[154]: Mayenne répondit qu'après ce qui s'étoit passé à Blois, il ne pouvoit plus se fier à la parole du roi; et en effet toute réconciliation étoit devenue impossible entre lui et les princes lorrains.

[155]: Il demandoit que l'on mit en liberté l'archevêque de Lyon et le cardinal de Bourbon; que le concile de Trente fût reçu en France sans aucune modification; que l'inquisition y fût établie; que le roi fît aux hérétiques une guerre à outrance, renonçant à toute alliance ou confédération avec la reine d'Angleterre, les Turcs et les princes protestants d'Allemagne. On ne peut nier que toutes ces demandes ne fussent à la fois salutaires au roi et à la monarchie; nous n'en exceptons pas même l'inquisition, contre laquelle il est facile de répéter d'absurdes déclamations, tandis que l'histoire entière lui rend témoignage, et aujourd'hui plus que jamais; puisque le seul peuple qui l'ait conservée dans l'Europe chrétienne, est aussi le seul qui ait su résister à la force militaire et aux intrigues politiques de la révolution, le seul qui forme encore, au milieu de cette corruption sans exemple, une véritable société.

Il est remarquable que, dans cette négociation au sujet de l'absolution du roi, l'ambassadeur de France menaça le pape du rétablissement de la pragmatique-sanction, que désiroient à la fois les parlements, l'université et une grande partie du clergé; soutenant que, d'après les libertés gallicanes, les rois de France avoient le privilége de ne pouvoir être excommuniés, ce qui revenoit à dire que les papes devoient les reconnoître chrétiens, fussent-ils mahométans, païens, ou même publiquement athées. Telle étoit la marche ordinaire des négociations de la France avec la cour de Rome: dès que celle-ci réclamoit ses droits les plus légitimes, s'il ne plaisoit pas de les reconnoître, on la menaçoit d'un schisme.

[156]: Il ne le fit que lorsqu'il ne lui fut plus possible de douter de cette alliance du roi avec un prince hérétique.
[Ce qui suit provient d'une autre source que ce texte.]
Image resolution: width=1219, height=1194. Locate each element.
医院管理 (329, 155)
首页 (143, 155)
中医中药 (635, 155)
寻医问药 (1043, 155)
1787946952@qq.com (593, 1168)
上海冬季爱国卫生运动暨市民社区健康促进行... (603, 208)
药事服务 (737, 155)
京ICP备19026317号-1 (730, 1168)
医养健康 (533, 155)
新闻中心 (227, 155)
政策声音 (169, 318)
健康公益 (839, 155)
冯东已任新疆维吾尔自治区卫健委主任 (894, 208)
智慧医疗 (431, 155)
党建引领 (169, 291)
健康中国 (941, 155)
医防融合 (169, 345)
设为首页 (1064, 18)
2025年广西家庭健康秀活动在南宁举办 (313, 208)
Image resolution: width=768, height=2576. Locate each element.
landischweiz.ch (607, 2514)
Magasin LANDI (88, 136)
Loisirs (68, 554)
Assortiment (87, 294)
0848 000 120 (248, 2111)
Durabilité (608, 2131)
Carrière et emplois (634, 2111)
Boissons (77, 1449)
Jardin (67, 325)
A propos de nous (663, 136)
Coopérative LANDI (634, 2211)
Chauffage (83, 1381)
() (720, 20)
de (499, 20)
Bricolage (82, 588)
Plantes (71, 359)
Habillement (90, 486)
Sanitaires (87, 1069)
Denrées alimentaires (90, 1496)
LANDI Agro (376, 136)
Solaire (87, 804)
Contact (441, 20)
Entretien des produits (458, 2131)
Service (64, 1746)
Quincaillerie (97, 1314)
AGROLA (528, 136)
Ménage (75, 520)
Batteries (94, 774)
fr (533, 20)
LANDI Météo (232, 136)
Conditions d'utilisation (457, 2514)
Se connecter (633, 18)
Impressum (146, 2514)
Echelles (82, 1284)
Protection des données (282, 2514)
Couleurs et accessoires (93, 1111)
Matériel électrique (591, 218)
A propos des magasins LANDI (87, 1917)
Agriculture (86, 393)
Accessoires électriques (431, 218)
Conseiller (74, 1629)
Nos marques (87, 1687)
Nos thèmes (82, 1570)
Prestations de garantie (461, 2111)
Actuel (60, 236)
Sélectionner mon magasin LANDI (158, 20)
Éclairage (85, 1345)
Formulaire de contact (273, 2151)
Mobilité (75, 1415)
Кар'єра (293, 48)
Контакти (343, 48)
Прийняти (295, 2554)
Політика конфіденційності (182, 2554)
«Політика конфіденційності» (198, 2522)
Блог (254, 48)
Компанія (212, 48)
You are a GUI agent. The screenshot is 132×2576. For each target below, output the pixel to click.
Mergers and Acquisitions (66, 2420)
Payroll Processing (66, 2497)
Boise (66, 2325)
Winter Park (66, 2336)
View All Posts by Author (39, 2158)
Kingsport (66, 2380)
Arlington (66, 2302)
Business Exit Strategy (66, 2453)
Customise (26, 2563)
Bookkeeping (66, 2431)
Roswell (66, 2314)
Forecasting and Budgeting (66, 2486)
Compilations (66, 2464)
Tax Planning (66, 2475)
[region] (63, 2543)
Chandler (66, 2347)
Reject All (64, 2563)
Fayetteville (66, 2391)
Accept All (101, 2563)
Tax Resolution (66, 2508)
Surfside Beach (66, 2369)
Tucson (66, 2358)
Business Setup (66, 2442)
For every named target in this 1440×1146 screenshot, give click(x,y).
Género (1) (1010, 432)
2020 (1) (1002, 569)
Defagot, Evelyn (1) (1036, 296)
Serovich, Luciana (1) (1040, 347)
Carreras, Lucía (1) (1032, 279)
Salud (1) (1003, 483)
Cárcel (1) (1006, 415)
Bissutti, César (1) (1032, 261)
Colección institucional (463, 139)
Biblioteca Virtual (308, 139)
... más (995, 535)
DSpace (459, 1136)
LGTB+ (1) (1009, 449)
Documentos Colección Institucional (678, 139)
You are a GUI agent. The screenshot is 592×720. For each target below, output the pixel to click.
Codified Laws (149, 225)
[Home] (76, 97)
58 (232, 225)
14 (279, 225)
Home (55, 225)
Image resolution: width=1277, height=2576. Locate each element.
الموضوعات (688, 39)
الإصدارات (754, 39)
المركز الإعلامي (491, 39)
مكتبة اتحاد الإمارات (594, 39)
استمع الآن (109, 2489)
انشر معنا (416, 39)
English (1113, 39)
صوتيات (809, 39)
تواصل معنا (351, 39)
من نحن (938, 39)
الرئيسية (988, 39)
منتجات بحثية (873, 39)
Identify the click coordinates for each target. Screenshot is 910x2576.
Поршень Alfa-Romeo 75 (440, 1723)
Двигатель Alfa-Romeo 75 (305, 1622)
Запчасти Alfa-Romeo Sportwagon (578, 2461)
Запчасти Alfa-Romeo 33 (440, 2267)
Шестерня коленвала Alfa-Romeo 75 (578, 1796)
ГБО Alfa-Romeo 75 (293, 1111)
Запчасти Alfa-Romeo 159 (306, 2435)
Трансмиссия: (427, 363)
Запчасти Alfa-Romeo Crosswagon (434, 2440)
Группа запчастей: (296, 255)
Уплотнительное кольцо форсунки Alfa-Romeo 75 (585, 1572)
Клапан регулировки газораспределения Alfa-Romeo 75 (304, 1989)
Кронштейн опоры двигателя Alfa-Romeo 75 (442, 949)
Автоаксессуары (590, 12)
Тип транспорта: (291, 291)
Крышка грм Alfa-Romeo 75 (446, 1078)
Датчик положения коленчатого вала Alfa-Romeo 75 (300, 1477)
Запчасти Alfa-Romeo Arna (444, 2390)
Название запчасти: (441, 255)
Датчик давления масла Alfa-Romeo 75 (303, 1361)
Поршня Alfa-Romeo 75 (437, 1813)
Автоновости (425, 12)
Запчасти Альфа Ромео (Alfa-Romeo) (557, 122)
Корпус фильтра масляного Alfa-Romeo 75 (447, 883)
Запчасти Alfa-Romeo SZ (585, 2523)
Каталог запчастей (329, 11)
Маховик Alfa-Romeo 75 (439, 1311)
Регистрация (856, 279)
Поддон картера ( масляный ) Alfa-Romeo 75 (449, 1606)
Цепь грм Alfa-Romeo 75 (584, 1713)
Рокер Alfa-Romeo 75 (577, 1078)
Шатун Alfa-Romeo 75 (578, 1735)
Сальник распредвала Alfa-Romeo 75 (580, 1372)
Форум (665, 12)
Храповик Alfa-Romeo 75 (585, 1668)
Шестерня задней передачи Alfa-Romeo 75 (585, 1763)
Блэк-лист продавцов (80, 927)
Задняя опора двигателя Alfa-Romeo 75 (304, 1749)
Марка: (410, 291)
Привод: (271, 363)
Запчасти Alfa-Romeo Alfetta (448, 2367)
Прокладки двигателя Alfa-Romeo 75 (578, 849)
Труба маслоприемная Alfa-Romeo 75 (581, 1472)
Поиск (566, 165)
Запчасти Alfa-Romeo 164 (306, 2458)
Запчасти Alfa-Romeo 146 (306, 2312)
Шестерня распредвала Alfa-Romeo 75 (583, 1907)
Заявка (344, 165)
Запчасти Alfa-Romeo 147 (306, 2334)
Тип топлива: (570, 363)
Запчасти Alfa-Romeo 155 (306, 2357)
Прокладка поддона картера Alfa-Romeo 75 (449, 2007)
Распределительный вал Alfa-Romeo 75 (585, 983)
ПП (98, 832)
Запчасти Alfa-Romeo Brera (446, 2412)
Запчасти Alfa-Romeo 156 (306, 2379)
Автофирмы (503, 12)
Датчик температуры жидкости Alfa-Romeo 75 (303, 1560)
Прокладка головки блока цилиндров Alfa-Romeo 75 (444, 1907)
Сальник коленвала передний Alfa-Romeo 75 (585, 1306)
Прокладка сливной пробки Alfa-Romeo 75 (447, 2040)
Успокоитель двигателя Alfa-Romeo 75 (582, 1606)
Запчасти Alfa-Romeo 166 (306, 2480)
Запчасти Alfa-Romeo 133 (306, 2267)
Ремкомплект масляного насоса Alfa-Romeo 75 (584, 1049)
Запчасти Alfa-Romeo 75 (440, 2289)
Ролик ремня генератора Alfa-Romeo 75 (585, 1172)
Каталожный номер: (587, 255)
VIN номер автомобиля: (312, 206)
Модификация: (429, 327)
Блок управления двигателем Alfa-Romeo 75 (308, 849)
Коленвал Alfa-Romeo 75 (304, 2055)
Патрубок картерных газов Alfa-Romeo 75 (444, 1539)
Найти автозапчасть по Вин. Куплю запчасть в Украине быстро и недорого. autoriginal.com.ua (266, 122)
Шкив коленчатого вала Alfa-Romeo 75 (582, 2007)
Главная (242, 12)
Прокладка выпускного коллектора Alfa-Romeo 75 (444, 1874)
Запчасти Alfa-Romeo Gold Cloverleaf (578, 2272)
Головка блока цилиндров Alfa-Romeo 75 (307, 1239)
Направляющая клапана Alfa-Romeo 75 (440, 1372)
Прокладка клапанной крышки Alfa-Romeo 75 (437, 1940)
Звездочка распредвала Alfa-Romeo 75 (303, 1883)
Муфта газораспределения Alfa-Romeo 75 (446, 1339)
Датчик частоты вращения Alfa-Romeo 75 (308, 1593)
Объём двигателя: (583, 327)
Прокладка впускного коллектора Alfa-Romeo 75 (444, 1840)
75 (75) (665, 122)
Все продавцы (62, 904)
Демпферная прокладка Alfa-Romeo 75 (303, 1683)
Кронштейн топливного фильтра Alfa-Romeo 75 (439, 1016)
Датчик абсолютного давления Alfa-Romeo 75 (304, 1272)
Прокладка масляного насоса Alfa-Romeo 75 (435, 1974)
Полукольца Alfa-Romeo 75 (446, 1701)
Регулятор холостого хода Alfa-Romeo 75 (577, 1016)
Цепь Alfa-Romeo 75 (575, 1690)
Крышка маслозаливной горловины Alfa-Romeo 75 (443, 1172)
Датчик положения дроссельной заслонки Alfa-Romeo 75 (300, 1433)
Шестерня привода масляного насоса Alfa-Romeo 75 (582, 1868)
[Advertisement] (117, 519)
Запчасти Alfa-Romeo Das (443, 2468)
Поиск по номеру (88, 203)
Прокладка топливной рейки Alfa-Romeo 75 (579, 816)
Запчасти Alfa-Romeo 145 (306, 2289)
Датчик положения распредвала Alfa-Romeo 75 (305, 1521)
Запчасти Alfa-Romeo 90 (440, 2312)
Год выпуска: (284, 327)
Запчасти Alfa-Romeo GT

Henri III en fut consterné; c'est alors que le roi de Navarre le pressa de faire le siége de Paris: «Vainquons, lui dit-il, et nous aurons l'absolution; mais si nous sommes battus, nous serons excommuniés, aggravés et réaggravés.» C'est ainsi que devoit parler un protestant; mais l'événement lui prouva à lui-même qu'il ne suffisoit pas d'être victorieux pour obtenir l'absolution, et que la cour de Rome se conduisoit par d'autres maximes.

[157]: Il se nommoit Edme Bourgoin, et fut depuis condamné au supplice des régicides.

[158]: Son confesseur lui ayant demandé en quelle disposition il étoit relativement à l'excommunication lancée contre lui par le pape, il répondit: «Je suis le premier fils de l'Église catholique, apostolique et romaine, et veux mourir tel. Je promets devant Dieu et devant vous, que mon désir n'a été et n'est encore que de contenter Sa Sainteté en tout ce qu'elle désire de moi.» Sur quoi il reçut l'absolution.

[159]: L'édit qu'il donna à ce sujet, portoit qu'il n'y auroit point d'exercice public d'aucune autre religion que de la catholique, excepté dans les lieux actuellement en la possession des huguenots; que l'on ne mettroit que des commandants catholiques dans les villes ou châteaux pris sur l'ennemi; que les charges, dignités, gouvernements des villes ne seroient conférés qu'à des catholiques, etc.

[160]: Soutenu de ceux de cette faction qui lui étoient dévoués, cet ambassadeur avoit déjà fait, dans le conseil de l'Union, la proposition captieuse de faire déclarer le roi, son maître, protecteur de la France, avec le droit de nommer aux charges et aux dignités du royaume. Mayenne, aidé de Villeroy, de l'archevêque de Lyon et du cardinal de Gondi, eut beaucoup de peine à faire rejeter cette proposition, que les Seize avoient reçue avec beaucoup d'applaudissements, parce qu'elle étoit accompagnée de promesses de secours très-puissants en argent et en soldats. Il n'y parvint qu'en faisant entendre que ce seroit faire un affront au pape que de décider une question de cette importance avant l'arrivée de son légat.

[161]: Ce fut l'archevêque de Lyon. Il remplaça Montholon.

[162]: Il mourut le 8 mai de cette année, au château de Fontenay-le-Comte, à l'âge de soixante-huit ans. Ce prince, chef apparent de la ligue, n'acceptoit point le titre de roi que lui donnoient les ligueurs; il avoit toujours aimé Henri IV; et depuis la mort de Henri III, il affectoit de l'appeler toujours, non pas le roi de Navarre, comme faisoient tous ceux du parti de la ligue, mais simplement le roi mon neveu.